FACES OF THE INDUSTRY
|Position:|| Director of Advisor Experience,
Southwestern Ontario Region
|Company:||Freedom 55 Financial|
|Personal motto:||Don't let perfect be the enemy of good|
|Memorable travel destination:||New Zealand|
|Hobby:||Coaching varsity rowing|
Advising the advisors
Identifying, recruiting and developing advisor talent and advisor practices is John’s primary role at Freedom 55 Financial. His career growth and approach to coaching advisors were heavily influenced by two side pursuits during his university days: retail sales and athletics.

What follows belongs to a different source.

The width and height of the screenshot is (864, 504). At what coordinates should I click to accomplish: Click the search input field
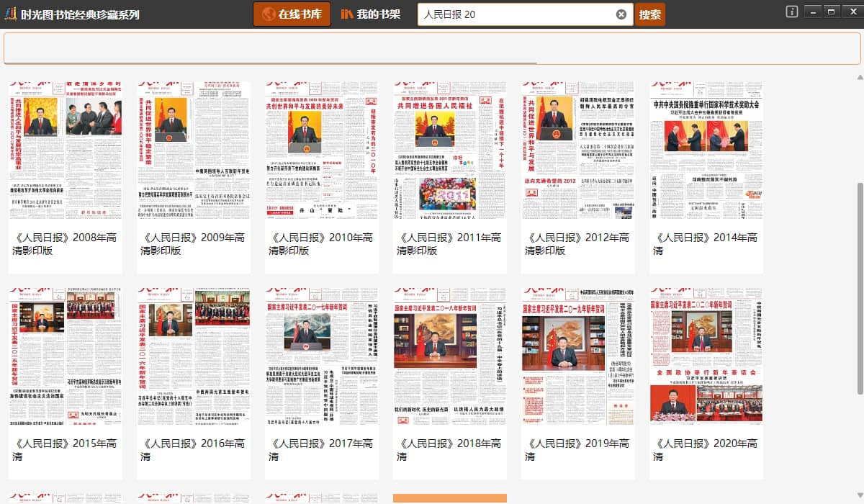click(515, 14)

John’s career began in university, but in a setting far away from any classroom. To help support his studies, John worked in retail sales in a medium-to-high-end menswear store in London, Ontario. Many of his customers were managers and executives at the head office of London Life, the company Freedom 55 Financial was spun out of and which was headquartered in the city. This proved to be a valuable networking opportunity for John, which led to him launching his career as a financial advisor.

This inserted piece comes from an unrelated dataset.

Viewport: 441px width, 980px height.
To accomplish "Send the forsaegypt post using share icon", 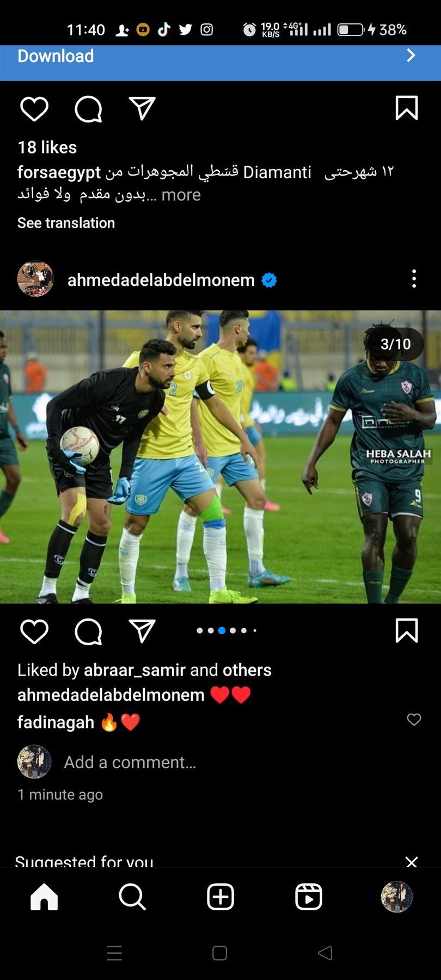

“It turns out that one of my customers at that time was in charge of Freedom 55 Financial, and oversaw its rebranding when The Great-West Life Assurance Company bought London Life. We got along really well, and one day he said, ‘You know, I want you to meet with someone’.”

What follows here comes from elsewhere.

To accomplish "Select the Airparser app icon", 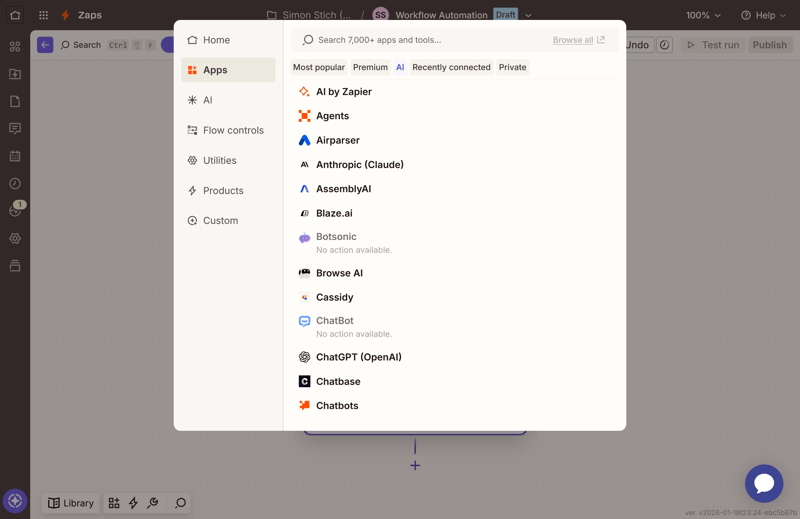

Another major influence on John’s career has been a long-time hobby: rowing, as both an active rower and now a varsity coach at the University of Western Ontario. He sees parallels between his athletic coaching pursuit and coaching future advisors with respect to the discipline, resilience and focus needed to succeed in both sports and business.
“It was when I started getting back into coaching that I transitioned into the role I am in now, because I realized I enjoyed developing talent. I find that having an athletic background helps you stick to a plan, like early-morning practices and strength training, and enables you to work towards a longer-term goal. Sometimes it’s not particularly fun: it can hurt a lot, and it can be tiring. But it teaches you resilience and teamwork.”
The qualities that John looks for and further develops in advisors go beyond just product knowledge and financial expertise. Personal qualities that an advisor needs include empathy, problem-solving, resilience and drive.
“The most important thing is understanding that it’s not a glamorous role. It requires a lot of hard work, calling and meeting people and identifying the clients who need the services you provide. And once you do meet those people, it’s not really about salesmanship. You need to have the conviction to help them.”
What would you tell your younger self at the beginning of your career?
“Find a mentor or someone to advise you. Don’t be afraid to ask for help. And don’t have an ego.”